**ACTIVITY:** Reprint each record exactly. Pictures are not reprinted.

**Stored data:**
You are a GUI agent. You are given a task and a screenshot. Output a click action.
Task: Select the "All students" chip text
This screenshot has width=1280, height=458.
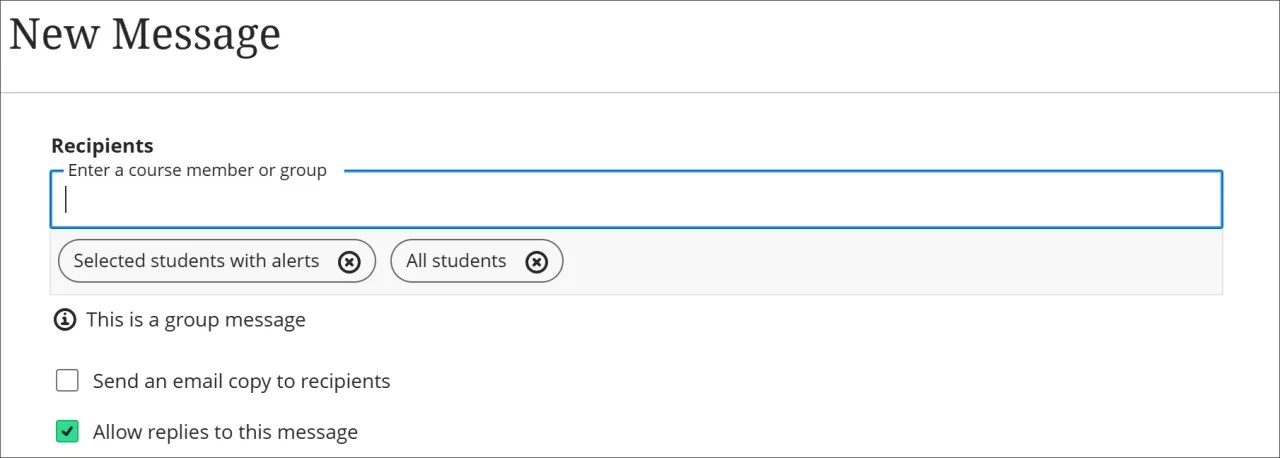[x=456, y=261]
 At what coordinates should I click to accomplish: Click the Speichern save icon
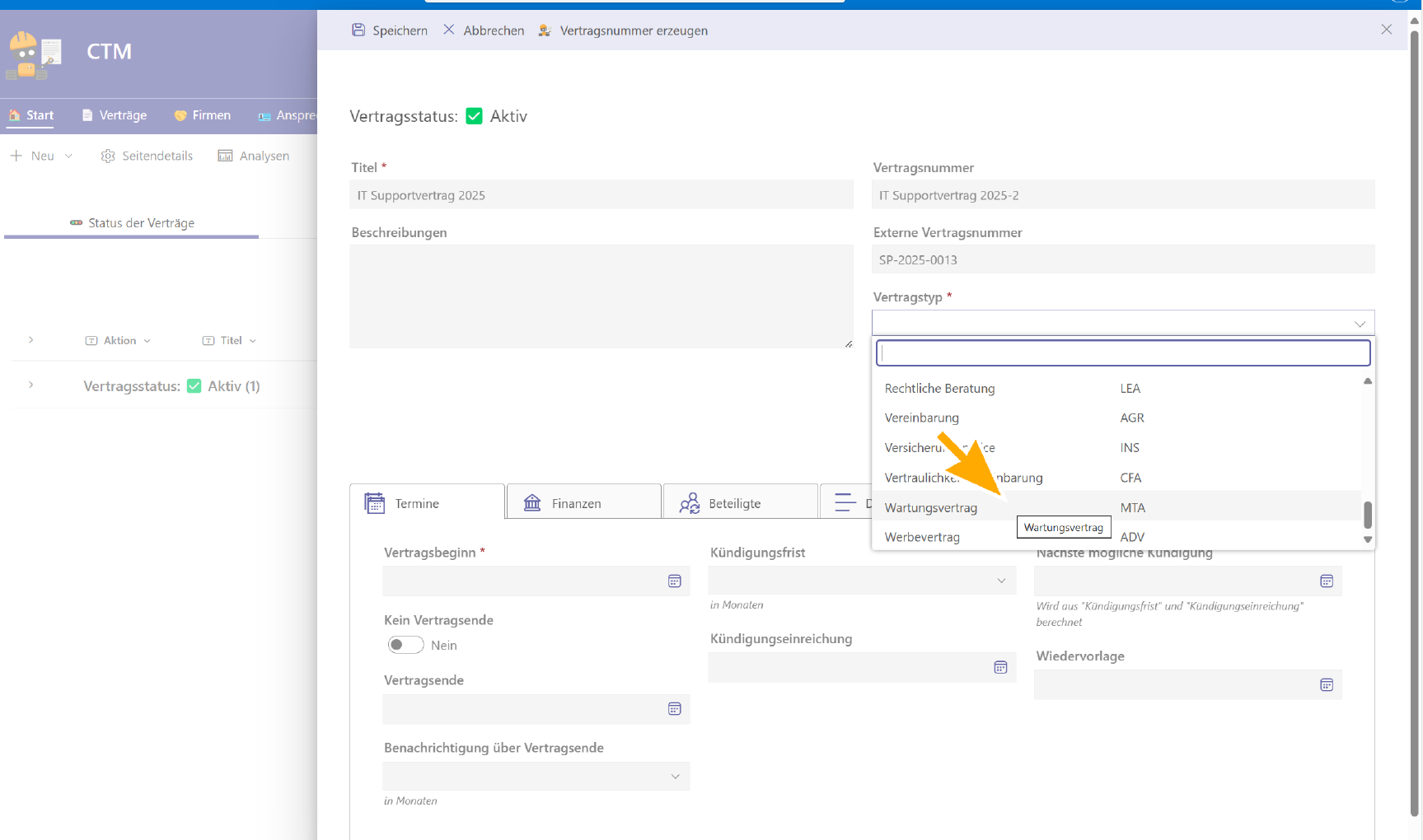[x=358, y=30]
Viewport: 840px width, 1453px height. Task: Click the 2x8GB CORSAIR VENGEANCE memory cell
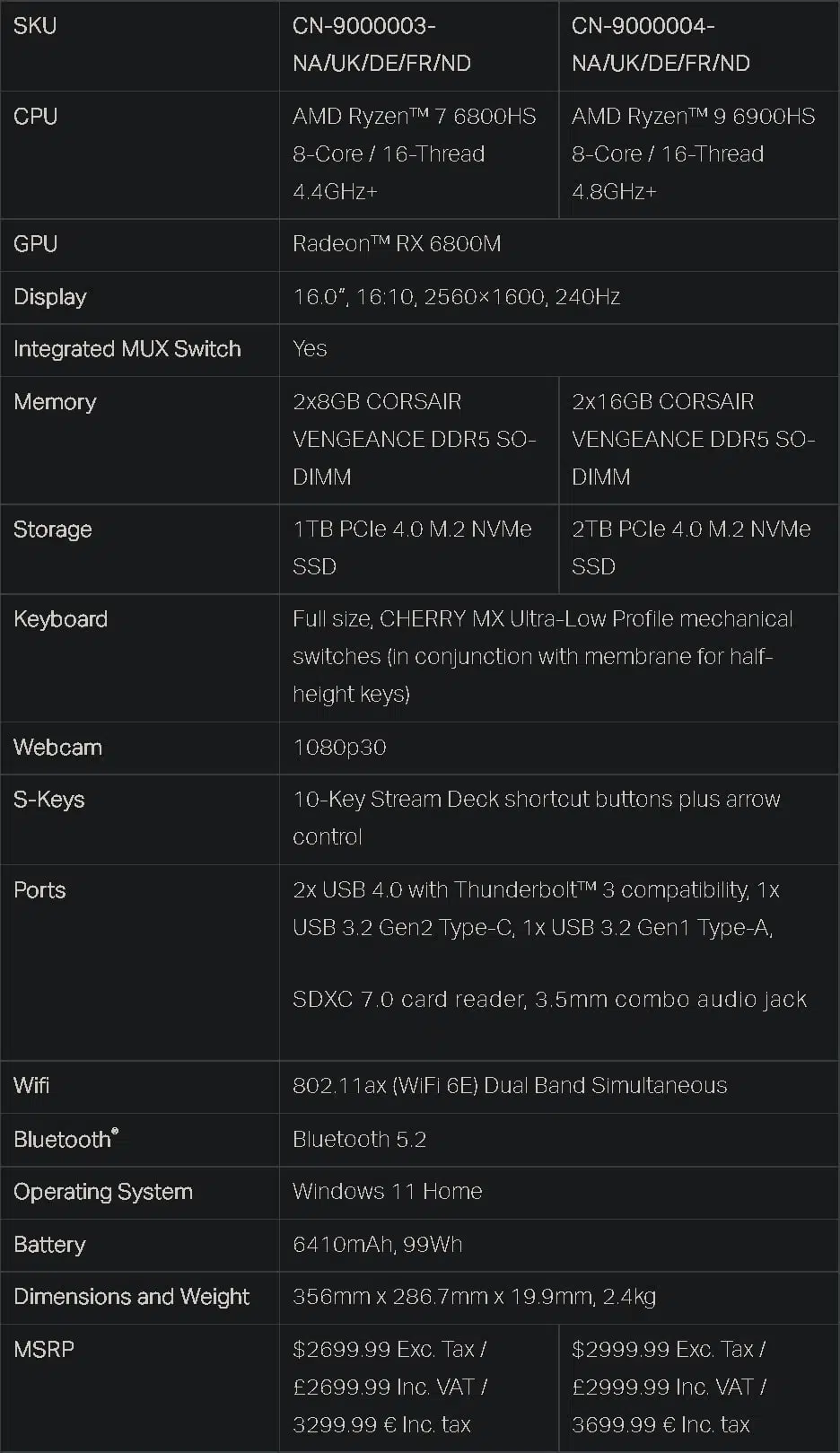coord(418,440)
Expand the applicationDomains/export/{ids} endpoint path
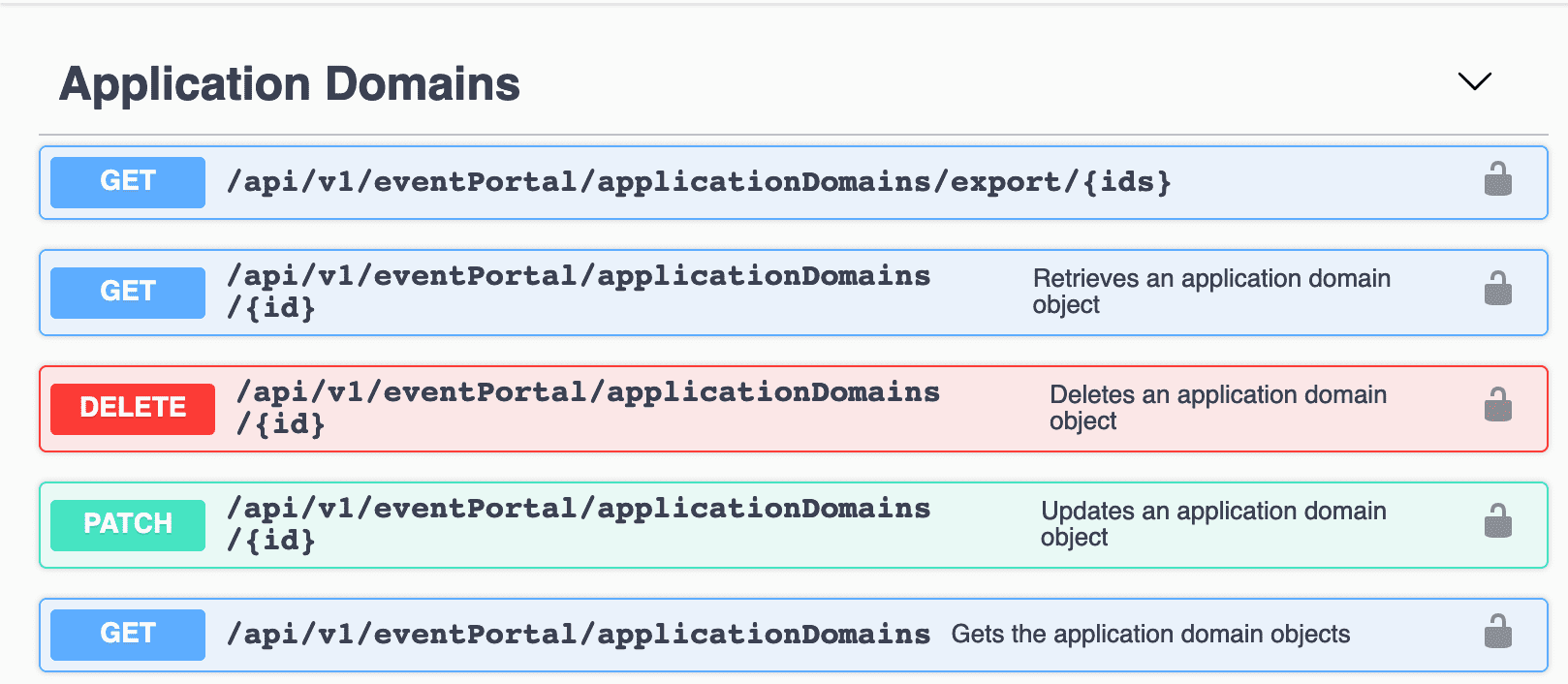The height and width of the screenshot is (684, 1568). click(x=698, y=182)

**WRITTEN REPLY:**
You are a GUI agent. You are given a task and a screenshot. Output a click action.
Task: Select the "All students" chip text
This screenshot has width=1280, height=458.
[x=456, y=261]
 At what coordinates should I click to accomplish: Click the Speichern save icon
[x=358, y=30]
Viewport: 840px width, 1453px height. Task: Click the 2x8GB CORSAIR VENGEANCE memory cell
coord(418,440)
Expand the applicationDomains/export/{ids} endpoint path
The height and width of the screenshot is (684, 1568). click(x=698, y=182)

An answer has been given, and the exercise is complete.